5. Insights & recommendations
📌 Hotel revenue peaked in 2019 for both hotel types.
2018 has the lowest revenue. The dataset is not complete for 2020 (doesn’t contain the last quarter), but when compared only by the first three quarters, 2020 falls short of 2019. 2019 has $3.91M in revenue for the first three quarters while 2020 has $3.51M. There is a drop in overall hotel stays in parallel. The drop is most pronounced in the summer months, and might be an impact of the COVID-19 pandemic. By mid-2020 COVID-19 was already widespread and global lockdowns were in place, which can account for the performance drop in 2020 summer season.
Recommendation: 2020 revenue dip should be more closely examined to understand if it really is an effect of the pandemic, or whether any other factor has influence on it.
📌 Required parking space consists of only a small percentage.
The dataset shows that there is a slight increase in overall required parking space, but it actually forms a very small percentage. Neither hotel type exhibits a drastic demand for parking space.
Recommendation: Consider canceling planned parking lot expansion.
📌 Seasonality and holiday season effects can be seen for both hotel types.
Hotel stays and overall revenue increase by large during the summer months for resort hotels. There is another spike in the holiday season, with city hotels seeing a larger demand than resorts.
Recommendation: Tailored marketing campaigns can be conducted for resort hotels during summers, and for city hotels during holiday seasons to maximize revenue in these peak periods.
📌 There is a steady increase in average daily rate.

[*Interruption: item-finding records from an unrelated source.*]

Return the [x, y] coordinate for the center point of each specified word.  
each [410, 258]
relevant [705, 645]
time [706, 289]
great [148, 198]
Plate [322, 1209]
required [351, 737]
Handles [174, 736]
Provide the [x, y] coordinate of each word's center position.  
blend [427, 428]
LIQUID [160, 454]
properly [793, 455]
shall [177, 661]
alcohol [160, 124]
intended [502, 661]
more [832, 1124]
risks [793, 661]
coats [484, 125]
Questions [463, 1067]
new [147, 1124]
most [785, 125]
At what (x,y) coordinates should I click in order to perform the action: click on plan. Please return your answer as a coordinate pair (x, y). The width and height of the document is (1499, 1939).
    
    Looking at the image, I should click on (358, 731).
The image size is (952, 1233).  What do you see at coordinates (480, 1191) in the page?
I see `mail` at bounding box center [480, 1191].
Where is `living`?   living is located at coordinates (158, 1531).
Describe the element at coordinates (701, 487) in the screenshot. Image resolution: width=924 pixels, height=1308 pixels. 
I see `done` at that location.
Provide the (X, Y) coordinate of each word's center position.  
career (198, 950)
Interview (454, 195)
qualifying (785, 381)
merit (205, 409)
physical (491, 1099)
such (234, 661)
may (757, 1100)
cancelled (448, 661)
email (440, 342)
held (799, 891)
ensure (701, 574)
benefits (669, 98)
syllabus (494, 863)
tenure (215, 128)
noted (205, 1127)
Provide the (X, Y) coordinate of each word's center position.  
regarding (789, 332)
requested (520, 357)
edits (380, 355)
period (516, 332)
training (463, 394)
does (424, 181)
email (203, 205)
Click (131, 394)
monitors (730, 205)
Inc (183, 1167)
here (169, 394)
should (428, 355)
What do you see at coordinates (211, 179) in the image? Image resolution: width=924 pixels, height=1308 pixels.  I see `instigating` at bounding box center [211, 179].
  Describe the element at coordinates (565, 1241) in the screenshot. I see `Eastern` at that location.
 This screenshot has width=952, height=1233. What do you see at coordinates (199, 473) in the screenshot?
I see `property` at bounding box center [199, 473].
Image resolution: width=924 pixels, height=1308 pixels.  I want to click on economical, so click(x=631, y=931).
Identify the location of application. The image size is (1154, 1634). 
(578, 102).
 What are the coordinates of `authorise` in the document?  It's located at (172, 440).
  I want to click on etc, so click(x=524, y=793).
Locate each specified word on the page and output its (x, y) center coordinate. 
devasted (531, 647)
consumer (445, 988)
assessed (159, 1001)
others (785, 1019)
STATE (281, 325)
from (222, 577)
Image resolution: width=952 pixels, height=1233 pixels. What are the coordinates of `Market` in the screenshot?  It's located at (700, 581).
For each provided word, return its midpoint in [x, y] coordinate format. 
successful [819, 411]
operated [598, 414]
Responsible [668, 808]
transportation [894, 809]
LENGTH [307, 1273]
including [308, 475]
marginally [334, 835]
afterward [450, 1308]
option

Average daily rate, which is a significant indicator of pricing power in the hotel industry, can be influenced by other factors and its rise might not be a result of genuine improvement in the business. Increasing ADR is a positive indicator as long as occupancy rate and revenue per room are also stable and/or increasing. For example, it is possible that ADR has increased while occupancy rate fallen, which would have decreased the revenue per room.
Recommendation: Conduct further analysis by incorporating additional KPIs and using more granular data to gain insight into the increase in average daily rate.